This is a computer science problem, I have a difficulty with the math part.
There are $n$ integers $\{1, 2,\dots, n\}$ and $K$ pairs of numbers $(a, b)$; $a \ne b$; $a, b \le n$. No pairs are identical. I have to find the number of permutations of all $b$ integers, where no $b$ from any pair is next to its $a$.
Example: $n=5,k=2$, and the pairs are $\{2,3\}$ and $\{1,4\}$. Then the permutation $4\;1\;3\;5\;2$ is okay, but the permutation $3\;1\;4\;2\;5$ is not.
The answer for the problem is 78 in this case (counted via a brute force computer program, checking every possibility).
If $k = 1$, the problem would be simple, as the answer is $n! - (n-1)!$. Here however, there are permutations containing more than one pair. Any help appreciated.
Edit: $n <= 1000000$, $k <= 100000$.
Since i have reputation under 50 I'm not allowed to post a comment, but I have to ask you some restrictions for N and K, since it is a algorithmic problem. If K is small, say under 20, you can use the principle of inclusion and exclusion, trying to find the number of permutations where at least one pair restriction is violated. Secondly, if K is not small, but a number x can be in at most one pair (i.e. cannot have (1,2) (1,3) ) you can also use pinex. Please answer this question for further help. Thanks!

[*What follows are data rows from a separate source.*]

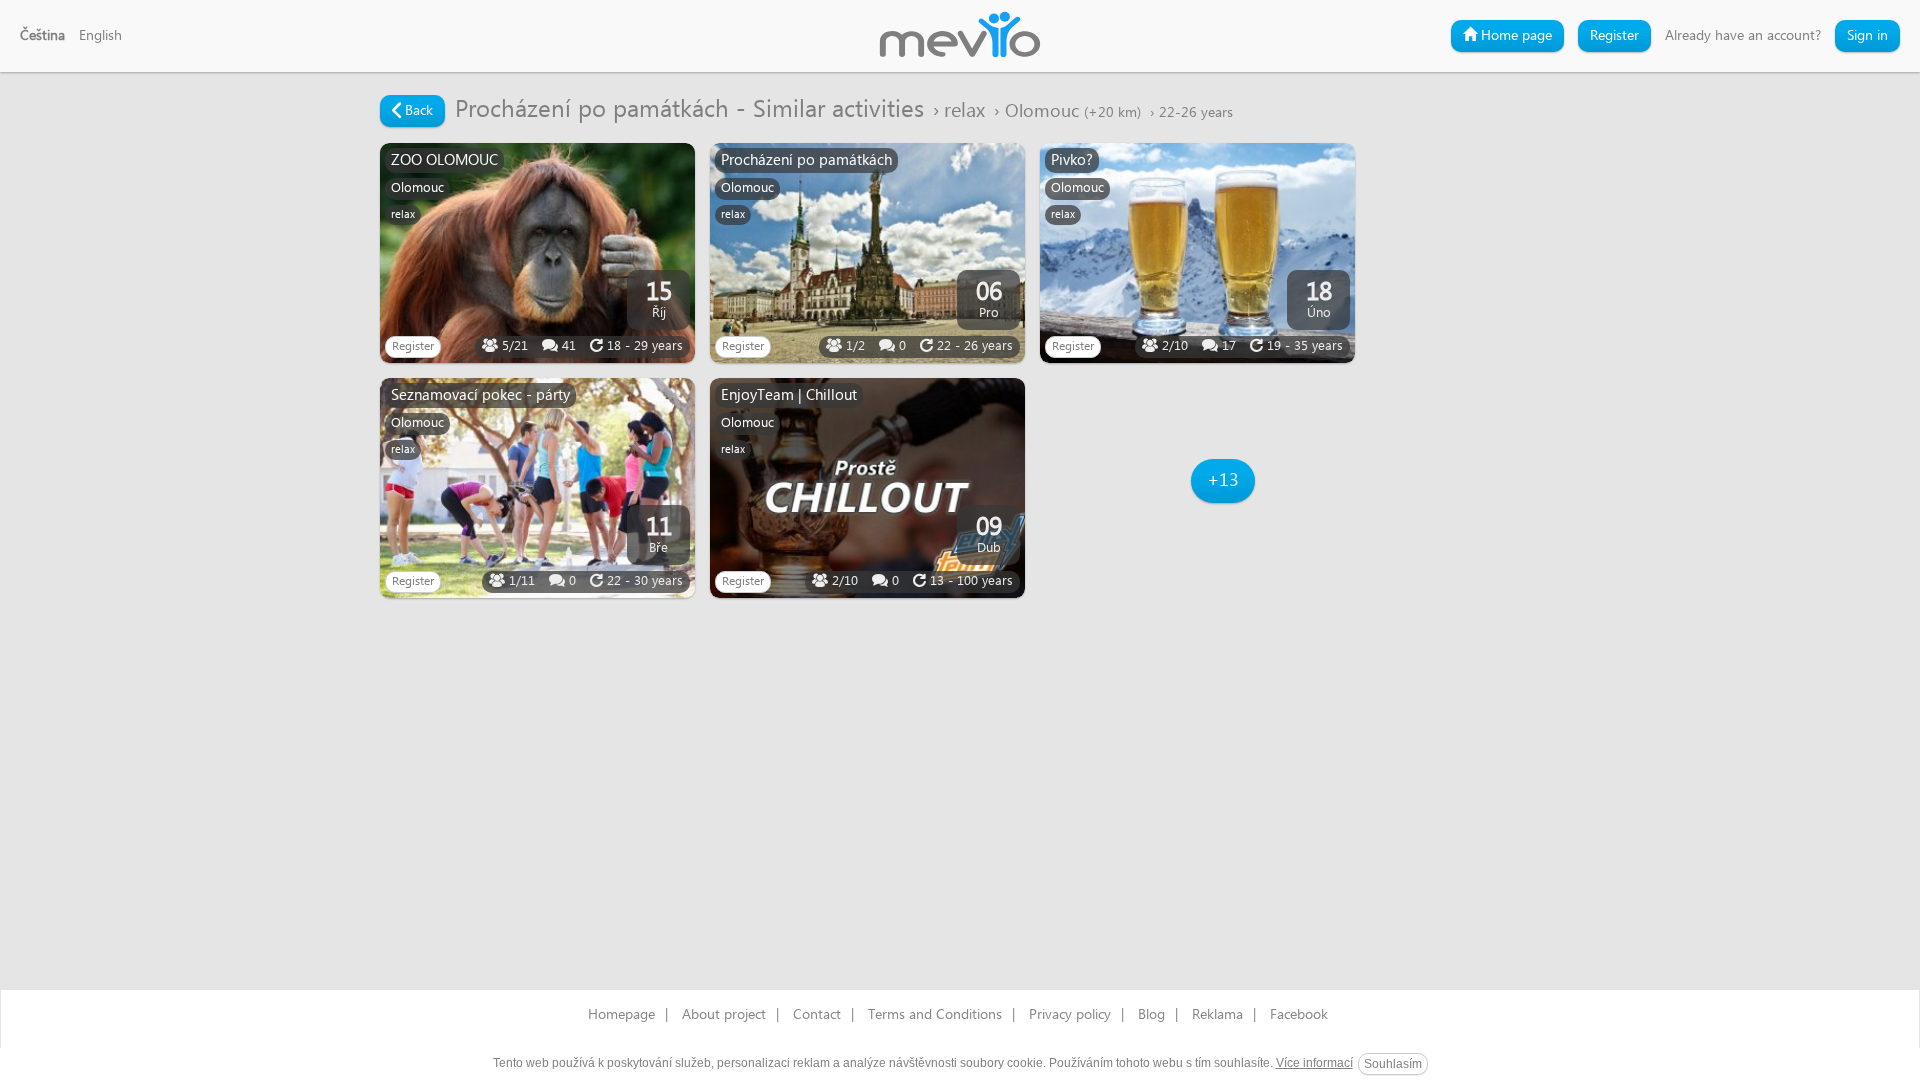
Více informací (1314, 1063)
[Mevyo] (960, 36)
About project (724, 1015)
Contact (817, 1015)
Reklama (1217, 1015)
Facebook (1299, 1015)
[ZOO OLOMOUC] (537, 253)
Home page (1514, 36)
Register (1614, 36)
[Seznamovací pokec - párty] (537, 488)
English (100, 36)
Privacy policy (1070, 1015)
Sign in (1867, 36)
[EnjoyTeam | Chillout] (867, 488)
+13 (1223, 480)
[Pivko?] (1197, 253)
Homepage (621, 1015)
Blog (1151, 1015)
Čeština (42, 36)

P.S. The result depends on the elements of the pairs not only on the number of pairs. For example, if n=4 and the pairs are (1,2) and (2,3) the answer is 4. On the other hand if n=4 and the pairs are (1,2) and (3,4) the answer is 16. In conclusion, a formula dependent only on k does not exist. In other words, if there had been a formula the problem would have have depended only on n and k, and it is not.